Efinix, a semiconductor start-up based in Santa Clara, is trying to create a programmable chip that can be customized for machine learning used in applications like robotic arms, autonomous drones, security cameras, and driverless cars.
The goal is to make these chips small and efficient enough for factory sensors and even smartphones, which usually defer machine learning tasks to the cloud. Efinix is betting on a field programmable gate array (FPGA), a type of chip that contains logic blocks connected through programmable interconnects to form digital circuits.
The firm was started by Sammy Cheung, a former senior director of Altera’s custom silicon unit and vice president at programmable chipmaker Stretch. The other founder was chief technology officer Tony Ngai, a chip architect who helped design commercial FPGAs for Xilinx, Lattice, and Altera, which Intel acquired for $16.7 billion in 2015.
Since its 2012 founding, the company has eschewed raising large amounts of venture capital to build its new architecture, called Quantum. Efinix almost shipped its first programmable chip two years ago but decided against it to further develop the technology. “This is not easy,” Cheung, the company’s chief executive, told Electronic Design.
“We didn’t think we would last that long. We are experienced enough to know that it takes a long time, so no need to rush it,” Cheung said, adding that Efinix would continue to benefit from the slowing of Moore’s Law, the chip industry’s instruction manual and the source of Xilinx and Altera’s long reign in programmable logic.
Traditionally, FPGAs are divided into separate routing and logic blocks arranged in a checkerboard pattern. The individual cells are interconnected in different ways depending on the application. These chips are typically bulky and expensive because it requires lots of extra circuitry to ensure that the logic blocks can be stitched together in the most complex way possible.
Efinix built a cell that can perform either logic or routing functions, allowing chips to be manufactured four times smaller and two times more efficient as traditional FPGAs. Cheung said that the company’s XLR cell would enable devices to run machine learning locally instead of using remote servers, where the algorithms are typically trained on GPUs.

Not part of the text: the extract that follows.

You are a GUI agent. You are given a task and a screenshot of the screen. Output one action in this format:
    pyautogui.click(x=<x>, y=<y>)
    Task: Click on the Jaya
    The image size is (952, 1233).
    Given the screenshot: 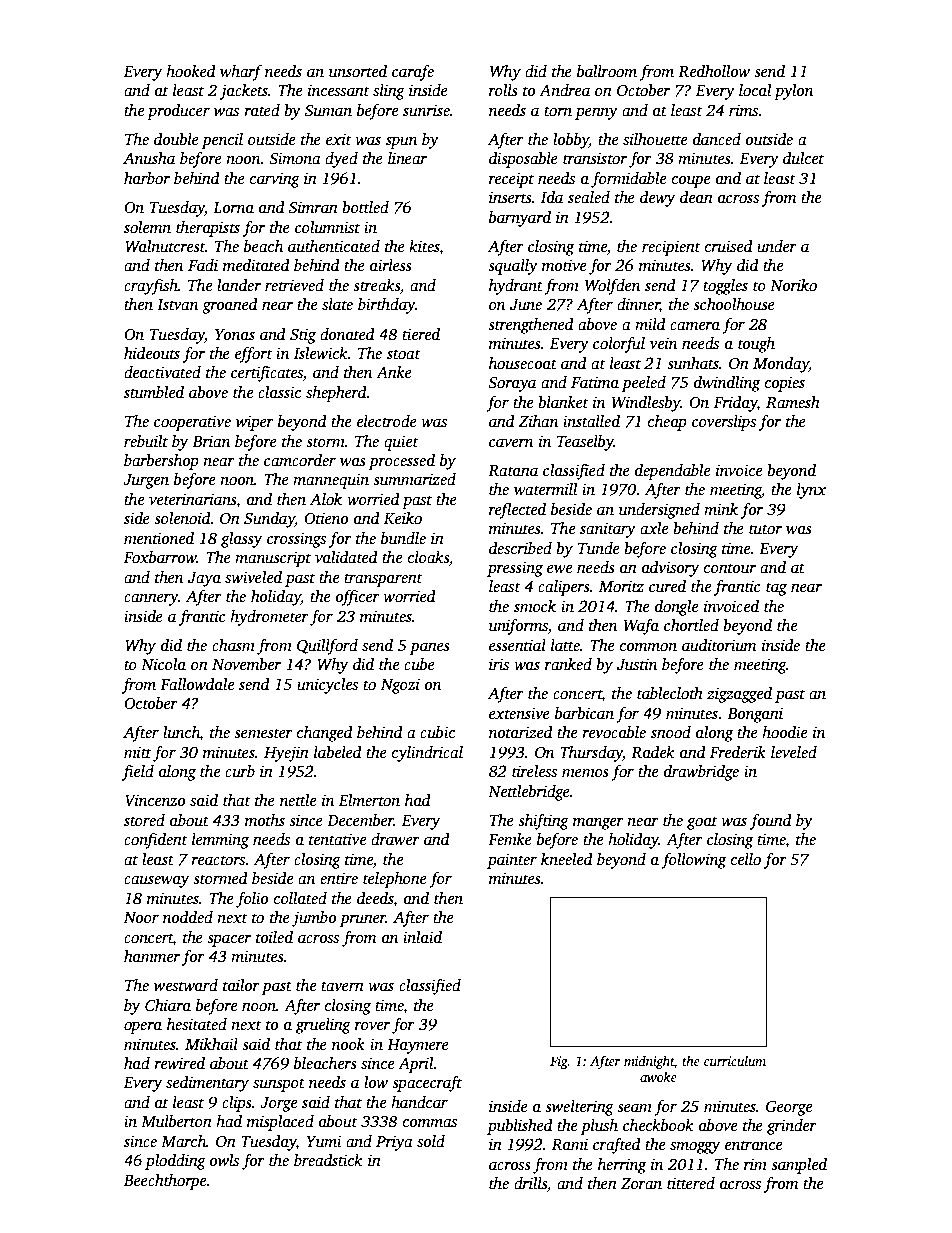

“We can also build logic for whatever performance we need,” Cheung said. Efinix plans to release chips targeting autonomous cars down to industrial sensors in the second half of 2018. Further out, the 20-person firm plans to sell server chips that handle the inferencing phase of machine learning, in which algorithms apply what they have learned.
Efinix claims to cut down on interconnect resistance that has worsened as the transistors inside FPGAs continue to shrink. To limit resistance, chipmakers are putting between 10 and 14 metal layers inside advanced chips, while Efinix manufacture chips with only seven slivers of metal. That means lower costs and easier integration with other chips like ASICs.
The edits could make FPGAs more widespread. Traditional FPGAs are used in specialized applications where paying for new silicon every few years would be too costly, which include factory cameras that identify rotten food on an assembly line, processing cellular signals inside base stations, or prototyping custom chips. In addition, companies like Microsoft and Baidu are using FPGAs as accelerators in data centers.
Like graphics chips, FPGAs can run many mathematical operations in parallel. But unlike graphics chips, FPGAs can also be updated after manufacturing to conform to machine learning algorithms, which are still evolving. These are key benefits over custom ASICs from start-ups like ThinCI and Mythic that target cars and security cameras.
“The inference side of machine learning is still wide open,” said Steve Mensor, vice president of marketing for Achronix Semiconductors, in a May interview. Achronix, like start-ups Flex Logix and Menta, has started to license FPGAs so that the programmable logic can be squeezed on system-on-chips (SoCs), while cutting bandwidth and power consumption.
Companies like Efinix are fighting the low survival rates of programmable chip start-ups, which have had trouble keeping pace with improvements that Xilinx and Altera get from scaling transistors used in their chips. These firms can also invest amply in software tools for the complex task of programming FPGAs.
The fate of Tabula underlines the potential pitfalls. The company built a three-dimensional FPGA that reprogrammed itself automatically to create shortcuts between logic blocks. The architecture was supposed to enable more efficient chips that could be sold for less than $200. But the company stopped operating in 2015 after it burned around $215 million tweaking the technology and software tools.
Efinix has been trying to stay under the radar for the last five years, but it recently raised $9.5 million from investors including Xilinx. In a statement, Salil Raje, Xilinx’s senior vice president of software and IP products, said that “Efinix’s solution can address a wide variety of applications that are typically not served by today’s FPGAs.”
Cheung said that both companies would avoid stepping on each other’s toes. Efinix is trying to sell programmable chips for high-volume applications where power and size are priorities. “I have customers pre-paying before we even ship a product, which is new for this industry,” Cheung said.